According to the Clean Cooking Alliance of Kenya (CCAK) study on ‘Use of Biomass Cookstoves and Fuels in institutions in Kenya report of 2018’, 97% of primary and secondary schools use firewood derived from forests as cooking fuel. This counters the Kenya government efforts of attaining the constitutional requirement of 10 percent forest cover.

“We decided to create a more integrated programme to ensure trees would grow to maturity and not be used as an energy source. For us to migrate from wood-based fuel solutions in our institutions, we require a concerted effort from the management of the various institutions, energy technology providers, end-users and government agencies. We encourage institutions and organizations to take this route and lead the way so that we can protect our environment. Equity will walk with you on this journey,” added Dr. Mwangi.

CCAK estimates that 1 million metric tonnes of wood-fuel is used by primary and secondary schools every year with a value of KES 10 billion. The increased over-reliance on wood and charcoal as the primary sources of fuel by institutions requires urgent attention for Kenya to reduce greenhouse gas emissions by 30% by the year 2030 under the Intended Nationally Determined Contribution (INDC).

Education Cabinet Secretary Prof. George Magoha, who presided over the launch, said, “Alliance High School has traditionally used wood for cooking, harvested from trees in its compound. With the installation of clean cooking infrastructure, the school can now reap the benefits of cleaner and environmentally friendly cooking solutions. This is a project that is transformative and in line with the Government’s agenda. When you look at the negative effects of climate change you will understand its importance. My call today is for all schools in Kenya to quickly follow suit and embrace clean energy solutions. This will contribute in reversing environmental degradation, save costs and improve health outcomes. If all schools switched to cleaner alternatives, we will not only preserve our trees but will also significantly reduce our carbon footprint.”

By transitioning to cleaner fuels like LPG, institutions can realize up to 40% savings in their cooking and lighting budget with better health and environmental outcomes, improved kitchen hygiene and motivation of workers.

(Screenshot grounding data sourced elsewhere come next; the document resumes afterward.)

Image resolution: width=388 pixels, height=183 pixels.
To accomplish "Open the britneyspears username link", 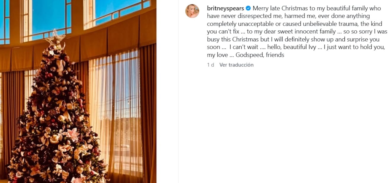I will 225,8.
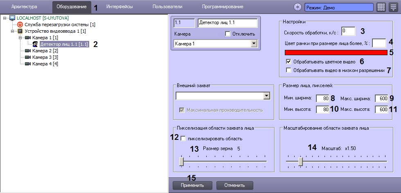Click the Отменить button
The height and width of the screenshot is (193, 401).
coord(234,185)
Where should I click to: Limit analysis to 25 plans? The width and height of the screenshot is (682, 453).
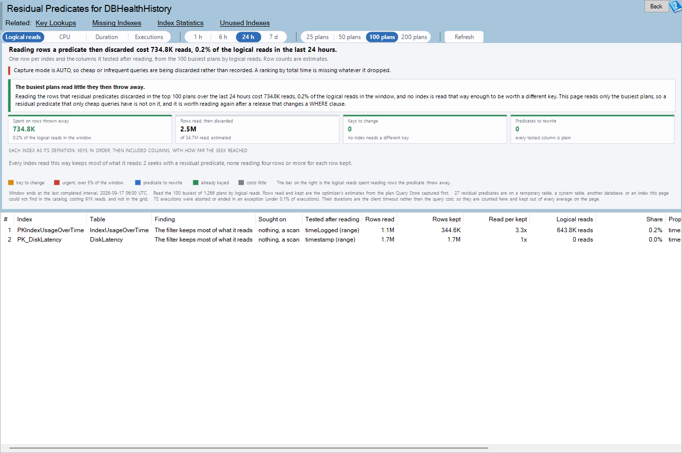point(317,37)
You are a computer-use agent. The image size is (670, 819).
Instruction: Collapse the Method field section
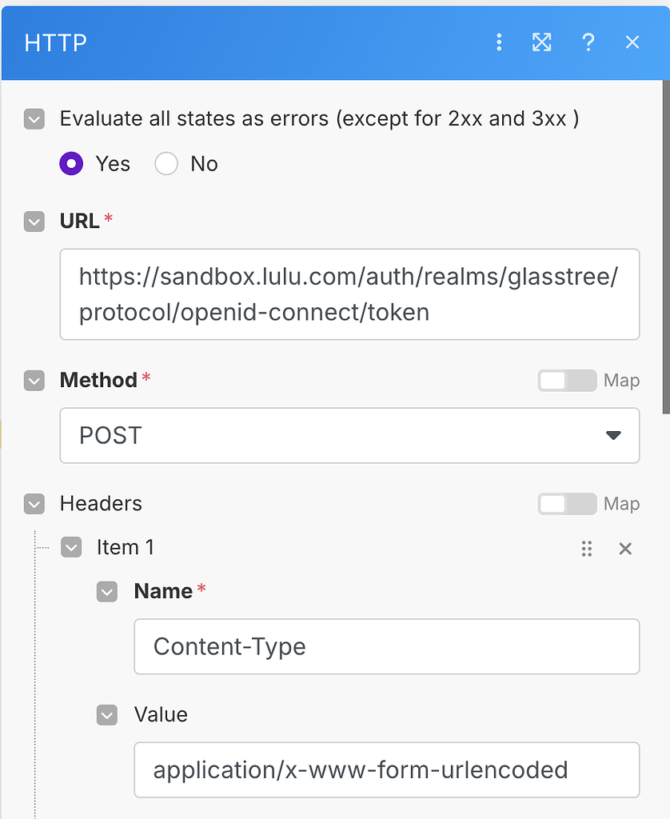coord(34,381)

“I am very grateful to Alliance High School, Equity and its technical partners for making it possible to have Alliance transition from a heavy consumer of wood fuel to modern and cleaner cooking technology that preserves the environment. The school’s kitchen will be used as a model for all institutions that want to adopt this technology,” added Prof. Magoha.

Equity is fully committed to working with all learning institutions in Kenya for them to realize the multiple benefits of modern and clean energy.

Last year, Equity committed to planting 35 million trees to contribute and rally the country towards the achievement of 10% forest cover. Out of the 35 million trees, Equity intends to plant 20 million in learning institutions. So far, Equity has planted 3.2 million trees, 2 million of which has been planted in 2,133 schools across the country. This is in support of the government initiative to achieve the 10% forest cover. Kenya Forest Service (KFS) and the Ministry of Environment & Forestry are supporting Equity through technical assistance on seedlings requirements for different geo-ecological zones, adoption of forest blocks that require rehabilitation and other logistical support.

Equity through the Foundation is promoting and driving conservation and smart use of natural resources by expanding forest cover, improving water security and promoting the use of renewable energy and energy-efficient technologies. So far 780,000 households and businesses have been supported to access clean energy products including solar panels for lighting and heating in homes, schools and hotels.